千里「君は…丸山君、君も来てくれたんだね。ありがとう。」
丸山「僕も心配したよ…君、ピラミッドの頂上から転落して」
千里「ごめんよ、みんなに心配かけたね。」
丸山「これ、」

   包みを渡す。

丸山「僕ら三人からのお見舞い。早く元気になれよ。」

   微笑む。

丸山「トマトのクッキーなんだけど…食べれるか?」
千里「トマトの?」

   満面の笑み

千里「僕、クッキーもトマトも大好き!!ありがとう。早速食べていい?」
後藤「もちの、」
小平「ろんだ。」

   千里、ルンルンとあけだす。

千里「うわぁ、美味しそう、頂きまぁーす!!」

   小口、微笑んで退室。そこへ珠子。

珠子「はぁーい、みんなお茶よ。どーぞ。」
丸山、小平、後藤「あ、叔母さんありがとうございます!!」

   四人、わいわいとお茶をしだす。

後藤「千里、お前、足擦りむいてるだけで他はどこも悪くないんだろ?」
千里「うん、勿論だよ。」
小平「そりゃ良かった。…でも、今日の短距離走のお前は格好良かったぞ。あれは、一位よりも格好いいや。」
後藤「あぁ…弱虫のお前が転んでも泣かずに最後まで又走り出す…偉かったよ。」
丸山「あぁ。千里君、君ももっと自信持ちなよ。」

   千里、赤くなって照れながら笑う。 


   時間がたつ。
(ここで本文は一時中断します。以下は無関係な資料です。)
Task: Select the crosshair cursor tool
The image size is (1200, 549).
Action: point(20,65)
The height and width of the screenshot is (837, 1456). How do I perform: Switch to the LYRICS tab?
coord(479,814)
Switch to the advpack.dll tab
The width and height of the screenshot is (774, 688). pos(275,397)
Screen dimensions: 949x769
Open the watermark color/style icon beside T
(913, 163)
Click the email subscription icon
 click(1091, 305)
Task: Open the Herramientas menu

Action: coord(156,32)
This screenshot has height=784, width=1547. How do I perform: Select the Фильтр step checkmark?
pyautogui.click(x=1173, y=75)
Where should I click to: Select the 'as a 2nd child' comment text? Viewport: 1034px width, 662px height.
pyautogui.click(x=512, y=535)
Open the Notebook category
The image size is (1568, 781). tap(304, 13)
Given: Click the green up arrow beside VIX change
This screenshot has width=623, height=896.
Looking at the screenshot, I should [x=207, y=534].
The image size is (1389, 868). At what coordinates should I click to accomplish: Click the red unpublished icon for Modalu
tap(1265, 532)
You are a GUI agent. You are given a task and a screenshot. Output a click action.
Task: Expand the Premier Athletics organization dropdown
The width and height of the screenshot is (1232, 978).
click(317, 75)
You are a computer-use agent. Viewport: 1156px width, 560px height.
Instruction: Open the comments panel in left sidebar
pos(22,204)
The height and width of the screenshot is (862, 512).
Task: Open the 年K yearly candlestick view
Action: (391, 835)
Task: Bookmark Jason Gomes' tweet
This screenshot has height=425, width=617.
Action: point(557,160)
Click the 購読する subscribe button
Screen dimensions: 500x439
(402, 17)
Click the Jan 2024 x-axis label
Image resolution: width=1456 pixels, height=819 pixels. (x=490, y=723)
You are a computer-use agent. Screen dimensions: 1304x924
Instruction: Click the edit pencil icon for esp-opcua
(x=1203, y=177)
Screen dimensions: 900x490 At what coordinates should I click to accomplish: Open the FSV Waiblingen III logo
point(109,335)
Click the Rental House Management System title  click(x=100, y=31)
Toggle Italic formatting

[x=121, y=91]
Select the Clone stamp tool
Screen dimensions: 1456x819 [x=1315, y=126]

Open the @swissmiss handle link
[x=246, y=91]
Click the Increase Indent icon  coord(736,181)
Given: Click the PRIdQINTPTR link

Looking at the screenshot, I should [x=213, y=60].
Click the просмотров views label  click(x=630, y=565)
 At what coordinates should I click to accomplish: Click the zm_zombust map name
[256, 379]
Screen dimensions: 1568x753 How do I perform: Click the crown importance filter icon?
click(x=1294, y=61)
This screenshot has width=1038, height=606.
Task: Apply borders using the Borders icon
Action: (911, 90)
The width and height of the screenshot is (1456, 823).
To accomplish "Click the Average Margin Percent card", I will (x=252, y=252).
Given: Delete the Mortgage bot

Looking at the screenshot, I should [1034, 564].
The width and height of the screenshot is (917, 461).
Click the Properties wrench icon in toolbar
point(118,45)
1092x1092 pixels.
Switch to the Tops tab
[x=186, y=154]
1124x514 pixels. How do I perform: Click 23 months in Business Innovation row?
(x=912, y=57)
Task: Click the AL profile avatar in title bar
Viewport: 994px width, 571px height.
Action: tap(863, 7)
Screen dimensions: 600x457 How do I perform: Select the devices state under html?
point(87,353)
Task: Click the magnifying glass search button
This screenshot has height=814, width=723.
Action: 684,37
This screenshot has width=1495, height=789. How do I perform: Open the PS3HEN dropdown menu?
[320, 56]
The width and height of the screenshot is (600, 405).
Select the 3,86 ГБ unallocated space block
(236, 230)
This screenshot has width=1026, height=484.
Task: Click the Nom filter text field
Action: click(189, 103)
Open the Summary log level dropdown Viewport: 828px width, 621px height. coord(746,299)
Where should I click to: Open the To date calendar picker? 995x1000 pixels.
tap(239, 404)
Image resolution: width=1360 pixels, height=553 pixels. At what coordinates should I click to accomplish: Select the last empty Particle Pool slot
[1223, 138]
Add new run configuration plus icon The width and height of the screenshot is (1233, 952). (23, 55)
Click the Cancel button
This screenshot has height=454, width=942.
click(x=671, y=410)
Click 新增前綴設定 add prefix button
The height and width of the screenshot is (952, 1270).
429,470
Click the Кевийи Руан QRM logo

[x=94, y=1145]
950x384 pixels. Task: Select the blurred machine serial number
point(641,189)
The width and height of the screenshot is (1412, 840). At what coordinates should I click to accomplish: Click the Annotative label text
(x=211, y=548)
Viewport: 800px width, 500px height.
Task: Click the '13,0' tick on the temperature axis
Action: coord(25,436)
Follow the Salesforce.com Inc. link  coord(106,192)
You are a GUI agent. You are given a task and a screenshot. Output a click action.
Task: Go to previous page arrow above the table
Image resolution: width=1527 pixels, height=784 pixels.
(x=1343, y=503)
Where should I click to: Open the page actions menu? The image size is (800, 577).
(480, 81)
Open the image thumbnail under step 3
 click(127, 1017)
千里、ベッドに座って起きながらみんなと話をしているが、顔をしかめて体を動かす。

後藤「ん、どーした千里?何か変か?」
小平「具合悪い?まさか、気持ち悪い、吐いちゃいそうか?」

   千里、首を横に降る。

丸山「大丈夫?」
千里「トイレ…」

   もじもじ

千里「実は…運動会中ずっと我慢してたの…」
後藤「マジか?」

   目を見開く。

後藤「バカだなお前、じゃあひょっとして…」
千里「学校では一度もしてない…」

   泣きそう

千里「もうもれちゃうよぉ!!」

   三人、驚いてキョロキョロ

小平「トイレまで一人で歩けるか?」
千里「うん…」

   三人、其々に千里を支えてベッドから立たす。